Common Terminology Criteria for Adverse Events (CTCAE) and Patient Reported Outcomes-CTCAE (PRO-CTCAE)

This FOA seeks to stimulate the development of methods for analyzing PRO-CTCAE data in the context of cancer clinical trials and to create a consortium of funded investigators to share analytic approaches. This research would include the use of PRO-CTCAE data in conjunction with other relevant clinical trial data (CTCAE, clinical, pharmacokinetic) to improve understanding of tolerability, dose, and schedule optimization. In addition, applications that are responsive to the FOA will propose novel analytic methods to analyze, interpret or represent PRO-CTCAE and other data combinations that inform future study design.

Improving Management of Symptoms Across Cancer Treatments (IMPACT)

The IMPACT FOA will create a network of research centers and a coordination center in which each research center is expected to deploy and test an integrated symptom assessment and management system in multiple clinical practices using a randomized design. The coordinating center will assist with integration of data and management of efforts across the research centers. The goals of IMPACT include: development of optimal models for monitoring and addressing symptoms in routine practice; examination of the impact of these models on symptom control, functioning, treatment delivery, and healthcare utilization; analysis of network-wide data to examine cross-cutting issues; and generation of findings and materials to support wider implementation.

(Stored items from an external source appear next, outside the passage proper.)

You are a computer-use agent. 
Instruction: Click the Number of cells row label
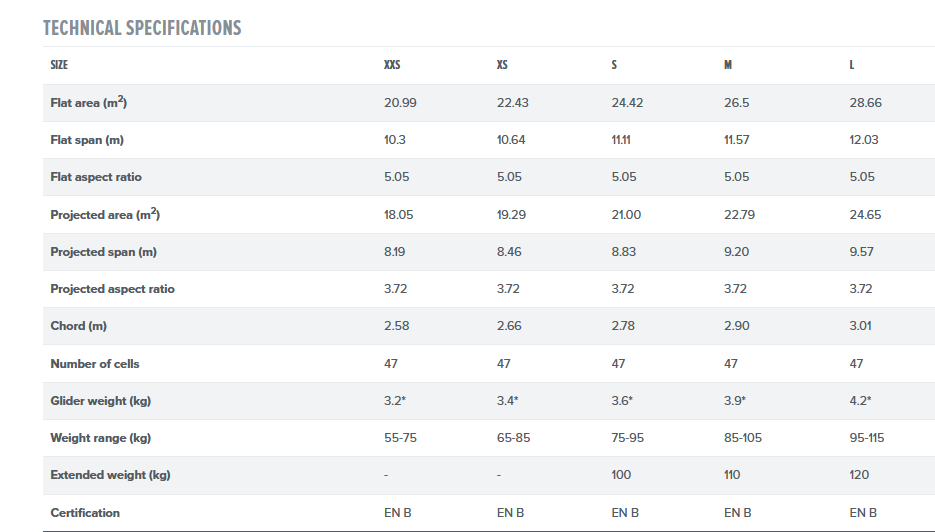coord(96,364)
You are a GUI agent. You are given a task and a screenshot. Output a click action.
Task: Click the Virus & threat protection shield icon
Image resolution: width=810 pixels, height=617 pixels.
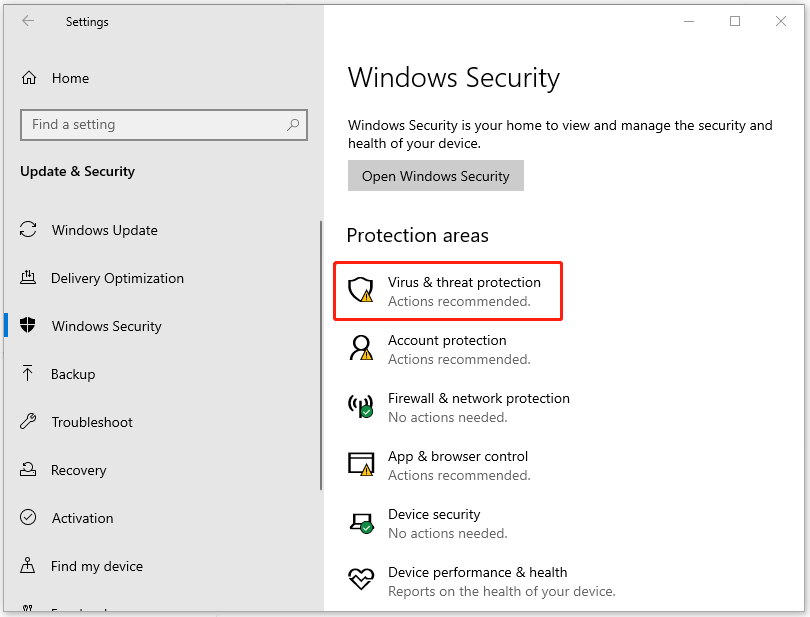360,291
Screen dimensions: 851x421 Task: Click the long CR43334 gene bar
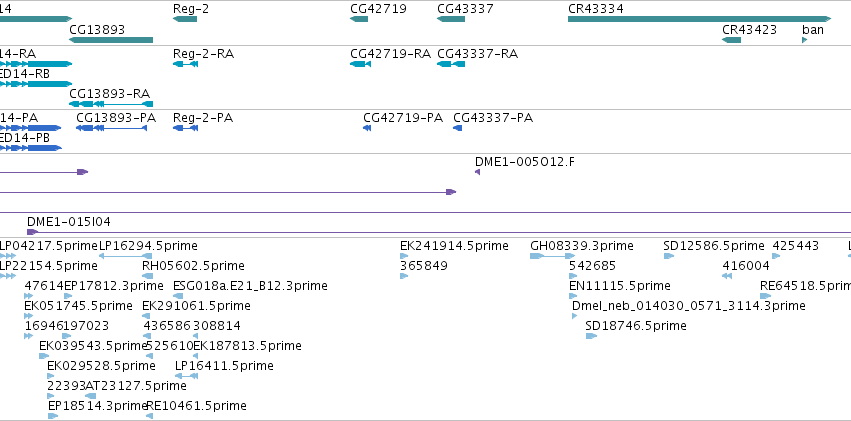(x=700, y=19)
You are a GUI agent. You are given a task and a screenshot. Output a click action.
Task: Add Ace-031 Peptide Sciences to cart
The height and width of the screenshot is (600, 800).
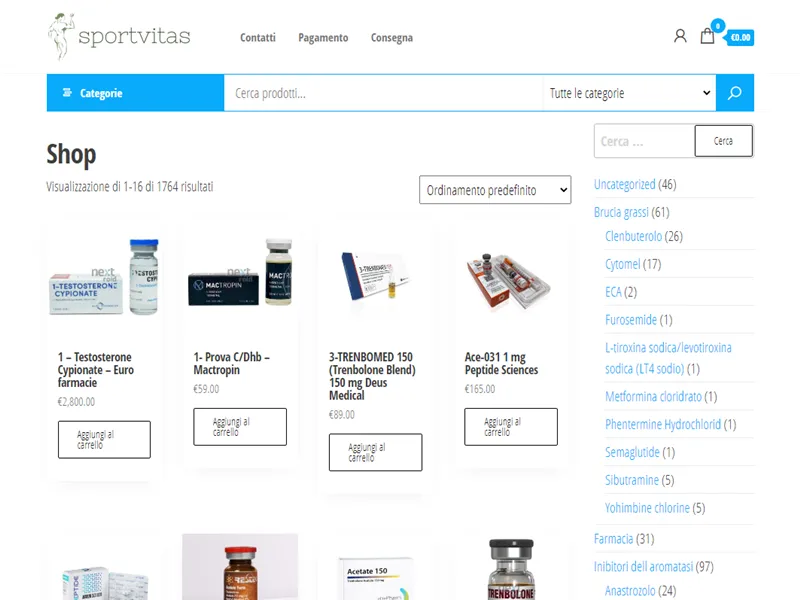[x=511, y=427]
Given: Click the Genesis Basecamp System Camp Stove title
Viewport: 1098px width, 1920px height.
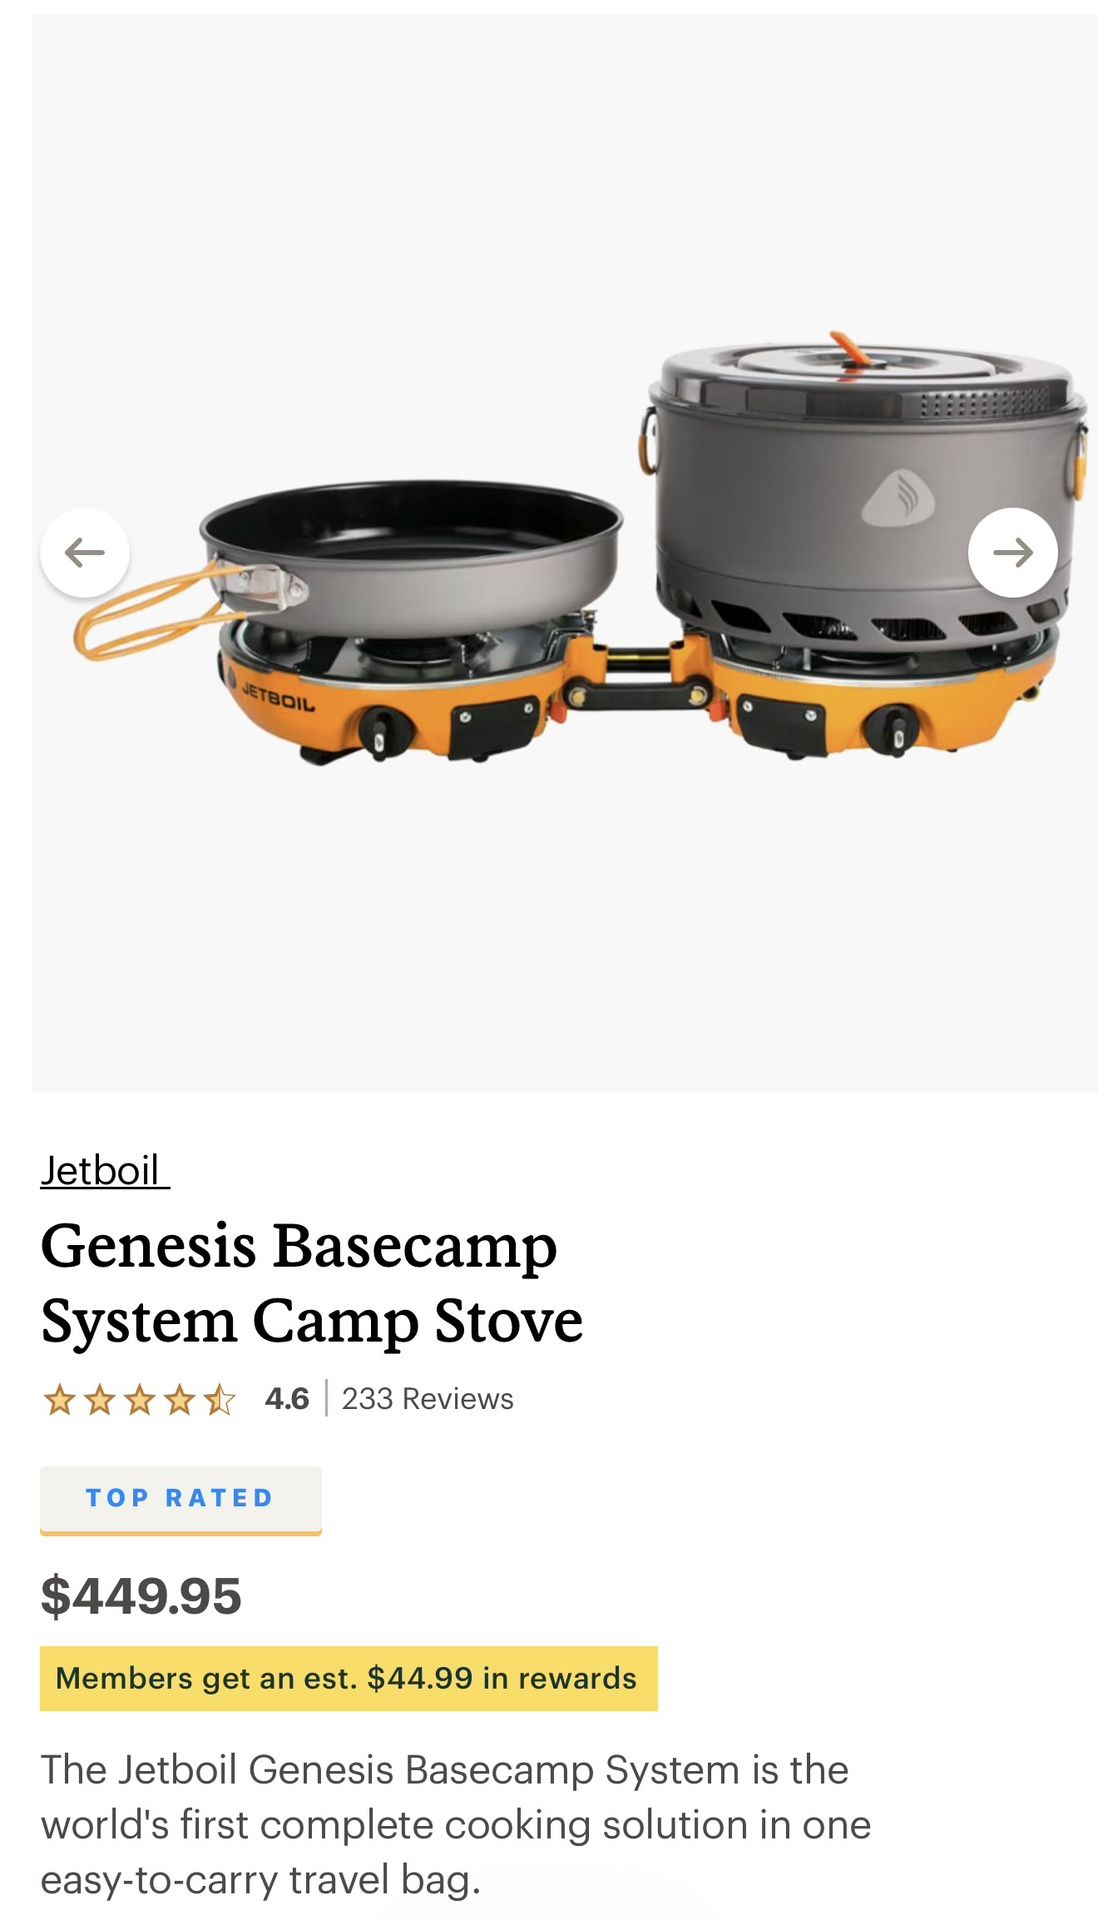Looking at the screenshot, I should [311, 1283].
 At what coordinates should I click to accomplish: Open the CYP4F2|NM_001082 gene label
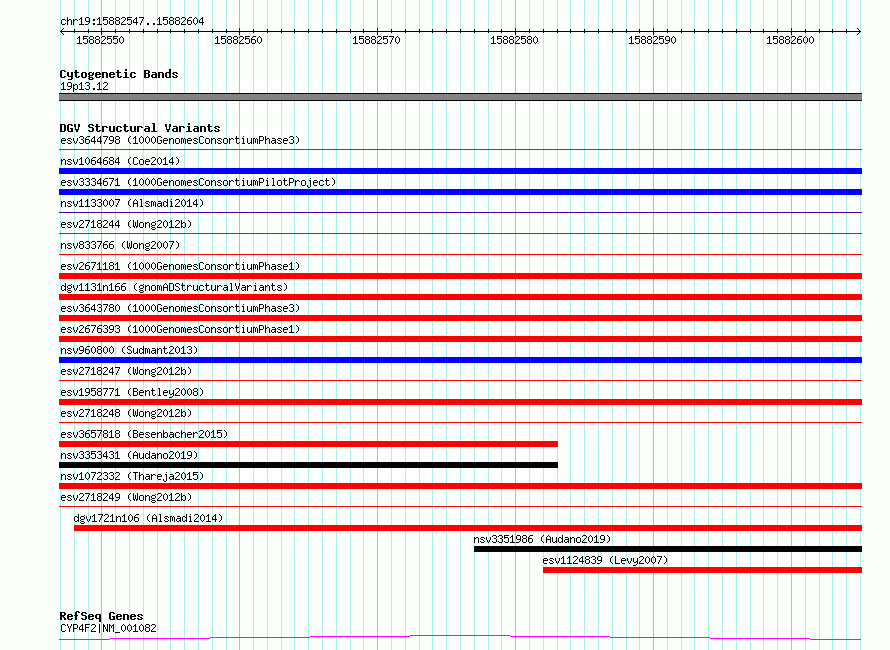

Approaches to Identify and Care for Individuals with Inherited Cancer Syndromes

This FOA will call for proposals that develop and test methods to improve ascertainment and delivery of evidence-based services for those with hereditary cancer syndromes while also encouraging the development of sustainable approaches in diverse healthcare settings and populations, and the identification of demonstration metrics for successful and sustainable ascertainment, consultation, and interpretation of genetic testing. This will require data sharing across funded sites and the general research community; evidence of research productivity and impact; an increase in implementation science applications addressing the totality of clinical care; evidence of increased and sustained referrals to genetic counseling that are clinically justified; and outreach to diverse patient populations.

Accelerating Colorectal Cancer Screening and Follow-Up Through Implementation Science (ACCSIS)

The ACCSIS FOA will help support several research grants and one coordinating center to test implementation strategies that substantially improve colorectal cancer (CRC) screening and follow-up rates in populations where baseline rates remain low, particularly among underserved groups (e.g., racial and ethnic minority populations, people living in rural or difficult-to-reach areas). This research will require a process for identifying local innovations in CRC screening and follow-up; testing multi-level implementation strategies; and disseminating study findings across participating institutions and relevant stakeholder groups.

Human Tumor Atlas (HTA) Network

These FOAs will assemble several highly integrated HTA Research Centers whose goal will be to construct pilot-scale high priority human tumor atlases that describe critical transitions in tumorigenesis for use by the research and clinical communities. Additionally, complementary Pre-Cancer Atlas Research Centers will focus on characterization of pre-malignant lesions. An HTA Coordinating Center will also be included to integrate the HTA Network through administrative and scientific support and to facilitate distribution of HTA Network data and resources to the scientific community. Ultimately, the HTA network aims to build a preliminary set of comprehensive human tumor maps that define tumor heterogeneity within and across patients in high priority adult and pediatric cancers; provide data that quantify the dynamics and 3D architecture of the tumor ecosystem during important disease transitions; and facilitate predictive modeling that leads to the development of new risk stratification methods, better treatment options for patients, and improved understanding of disease mechanism.